By J.D. Davis
Senior Pastor, Dublin Baptist Church, Dublin, OH
Focal Passage: Nehemiah 7:1-8
I have had the privilege of being a part of helping to start two new churches. I have arrived early on Sunday morning and set up folding chairs in a gym for the morning worship and stayed to take them down and put them away. There were a lot of inconveniences along the way, but there was also a special sense of excitement and fellowship. With both those churches, the first Sunday in a permanent building was a spiritual milestone.
In our Sunday School lesson this week, we find that Nehemiah has completed the building of the wall around Jerusalem. The building project was complete, but the work of forming community had just begun. Planting churches and building new church buildings is hard work, but it is exciting work. The issue for any church family is the same as what Nehemiah is facing. It is one thing to build a church and another to build up the church.
In Nehemiah 7:3 we read “I said to them, “Do not open the gates of Jerusalem until the sun is hot and let the doors be shut and securely fastened while the guards are on duty. Station the citizens of Jerusalem as guards, some at their posts and some at their homes.” Nehemiah is setting up security protocol to keep the enemy from entering the city. Notice that it is not just the duty of the guards to protect the city, but that all the citizens are called to serve. Likewise, it is not just the ministers or the deacons who guard the unity of the church, it is the task of every member.
It is exciting for the last brick to be laid, the last piece of carpet to be put down, and for the note to be burned. However, the building only houses the church. The church is made up of the people. Those people must be diligent to keep watch and keep out the things that threaten the unity of the body.
When a new church is meeting in a school or a theatre or some other rental type place, the energy and focus is upon doing whatever it takes to reach people for Jesus. With high energy and narrow focus there is a unity that develops among those key members who sacrifice so much for the purpose of the church.
When the church building is complete, people settle in and begin to declare their space, their class, their style of music, their special ministry, and their place in the pew. A church can lose its narrow focus and expend its energies on developing desires. Suddenly the sacrifice is lost and the unity is threatened. It is disheartening to see a church who at one time was focused on doing whatever it took to reach people for Jesus become a church focused on getting everyone else to do whatever it takes so I have what I like.

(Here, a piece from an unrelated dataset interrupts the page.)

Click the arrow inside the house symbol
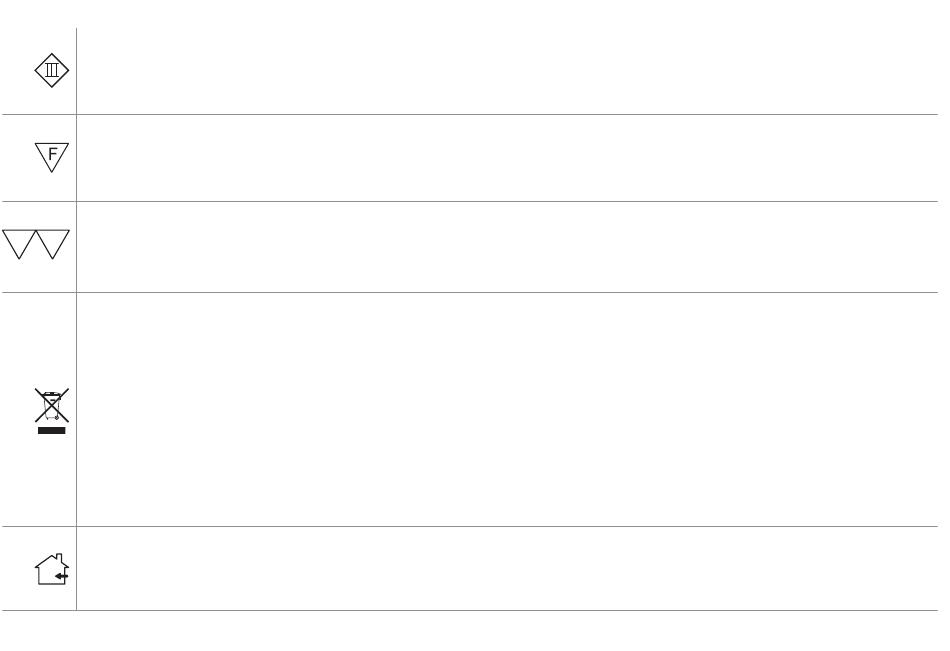950x651 pixels. click(60, 576)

Beware, for it takes all the citizens of the church body on guard to keep the enemy from getting inside the gates. Gossip, dissension, selfishness, pride, and the good ole boy system can allow the enemy to enter in the gates. Just like the citizens of Jerusalem on watch for the enemy, so church members need to be on watch to protect the unity of the church.
Nehemiah is a great book for leadership and one thing Nehemiah knows is building the building is much easier than building the body. But Nehemiah would also tell you the building serves the body and the body is more important than the building.
— Davis is senior pastor of Dublin Baptist Church, Dublin, Ohio.